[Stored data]
----

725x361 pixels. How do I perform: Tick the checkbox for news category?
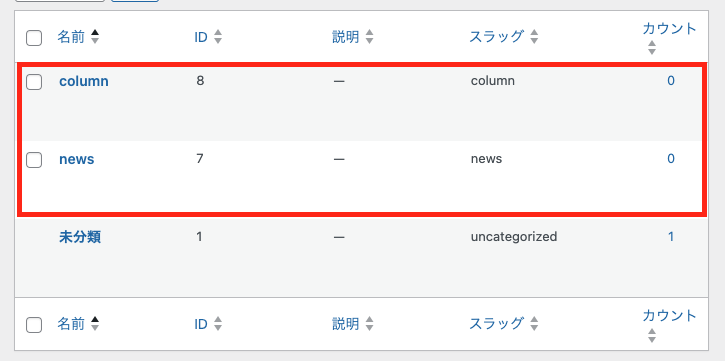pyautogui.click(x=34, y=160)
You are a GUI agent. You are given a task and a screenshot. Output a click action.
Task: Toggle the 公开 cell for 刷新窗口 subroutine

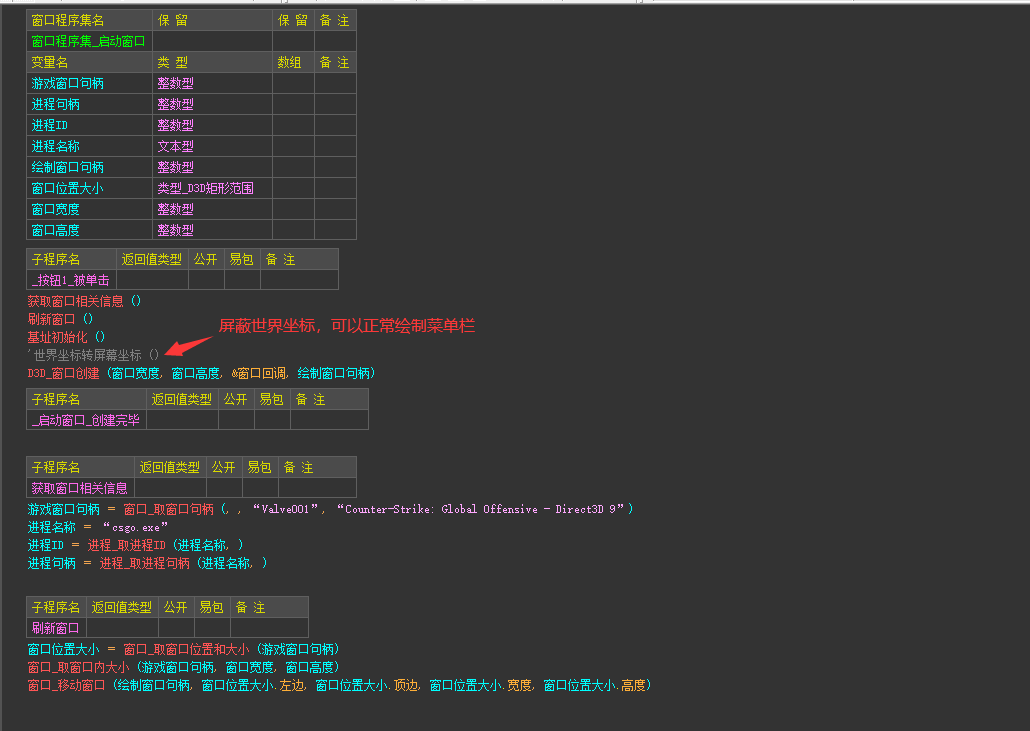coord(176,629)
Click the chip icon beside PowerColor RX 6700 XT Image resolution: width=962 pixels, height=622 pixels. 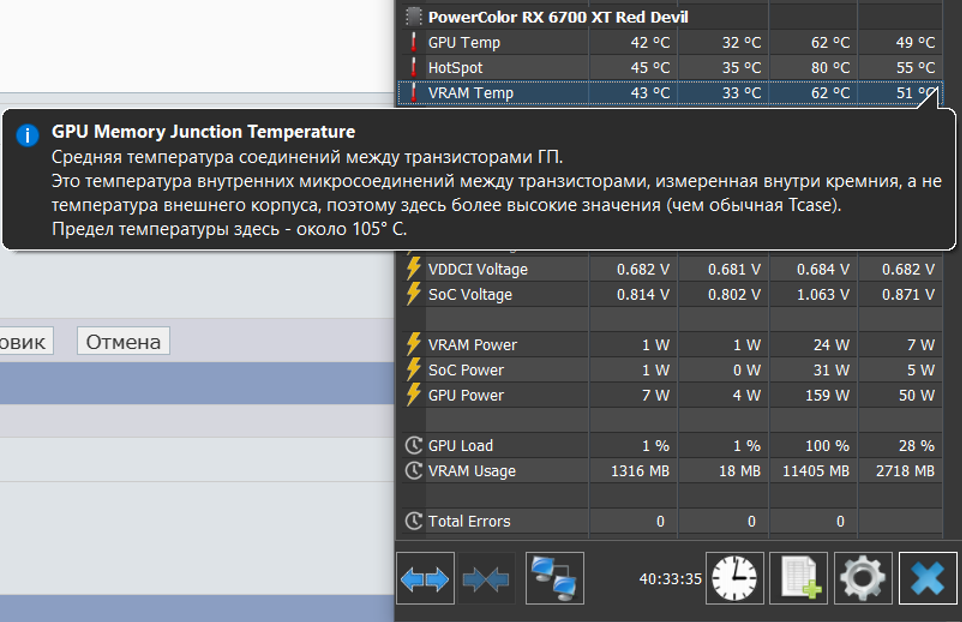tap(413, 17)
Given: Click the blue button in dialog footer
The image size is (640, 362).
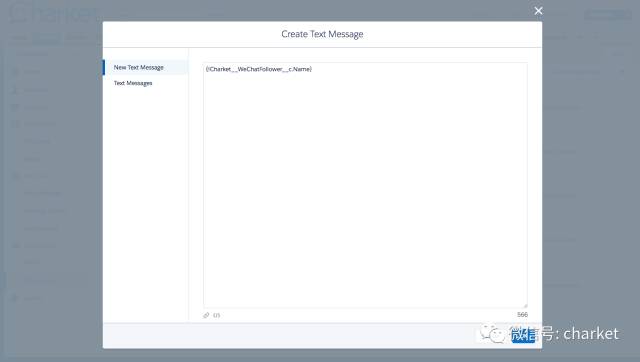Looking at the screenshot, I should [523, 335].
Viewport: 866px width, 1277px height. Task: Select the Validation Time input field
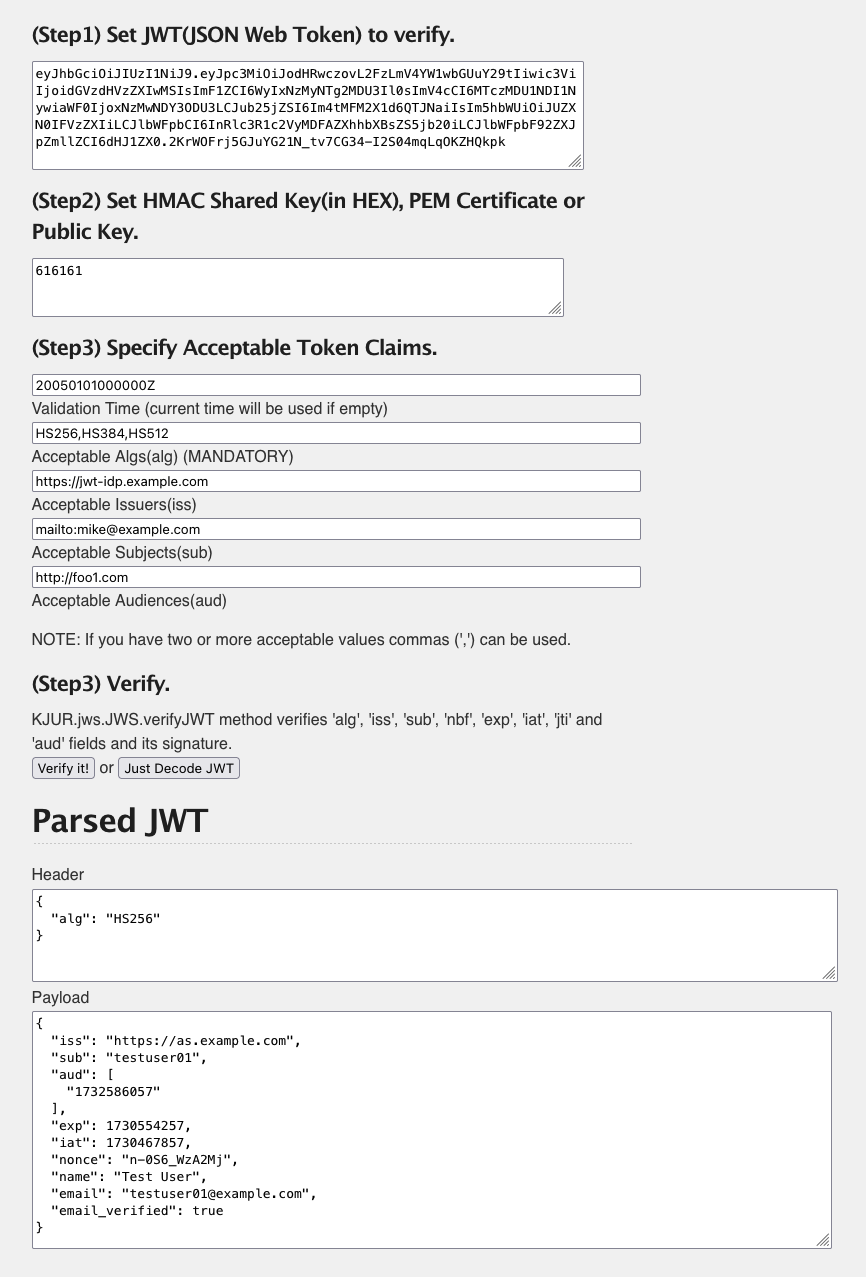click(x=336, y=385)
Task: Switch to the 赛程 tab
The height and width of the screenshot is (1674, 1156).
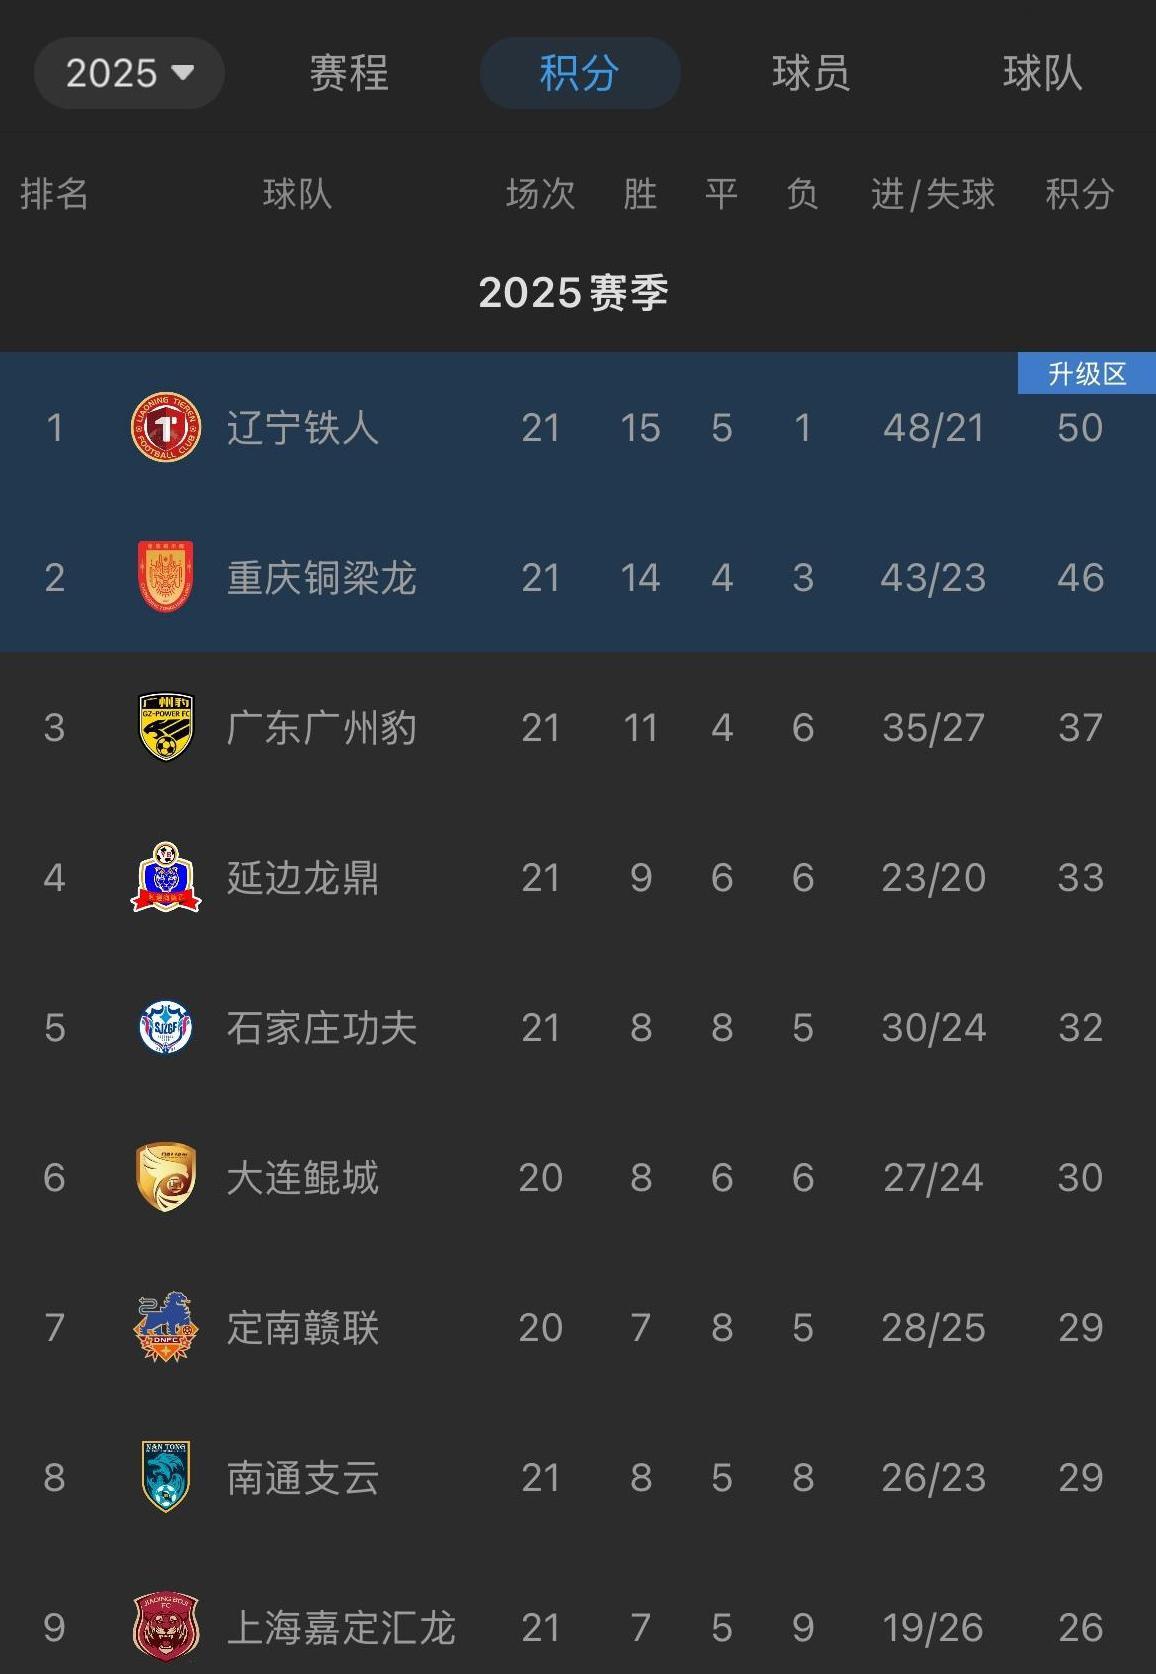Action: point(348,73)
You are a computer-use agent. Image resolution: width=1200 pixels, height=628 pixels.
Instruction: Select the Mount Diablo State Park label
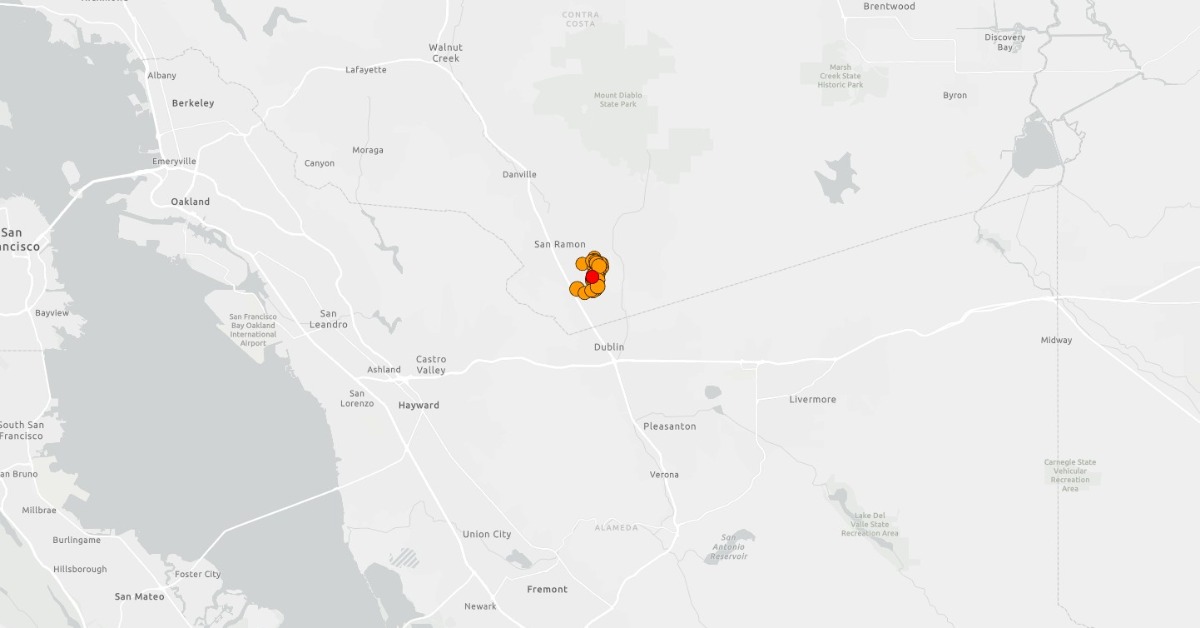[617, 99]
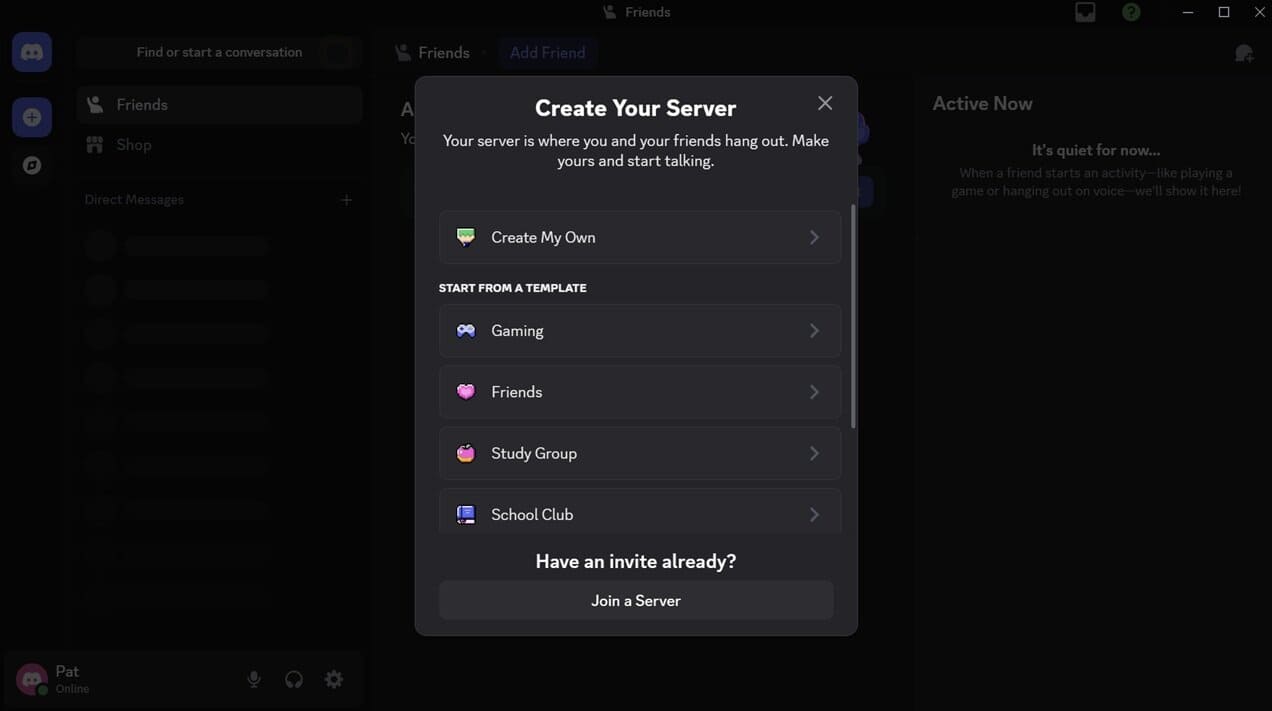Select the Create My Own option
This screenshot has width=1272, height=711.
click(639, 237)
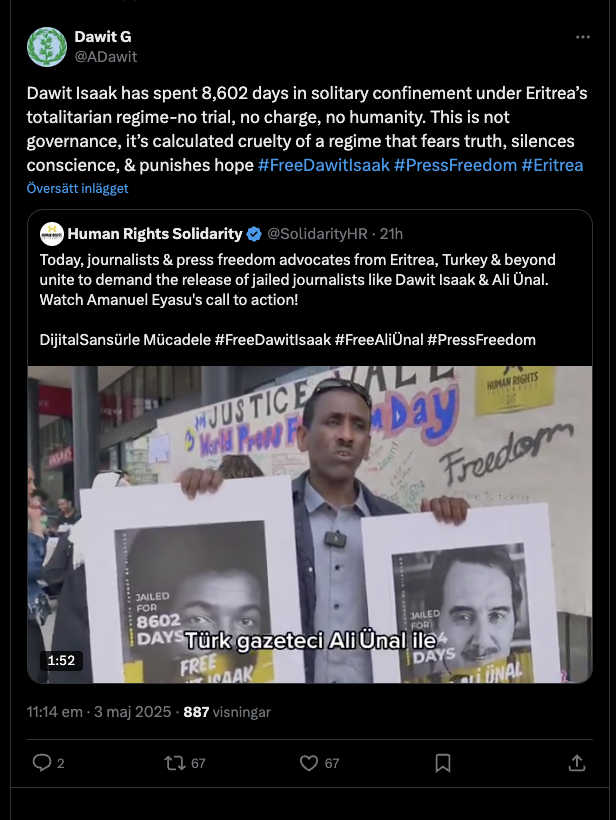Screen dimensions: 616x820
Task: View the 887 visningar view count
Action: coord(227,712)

----

▶ [Your goal]:
The answer must be an exact copy of the lines from the one containing "Instruction: Select the" through the last line of the records, with no pictures included.

▶ [Answer area]:
Instruction: Select the Mount Diablo State Park label
[617, 99]
Select the Create My Own option
This screenshot has width=1272, height=711.
click(639, 237)
Screen dimensions: 616x820
Task: View the 887 visningar view count
Action: coord(227,712)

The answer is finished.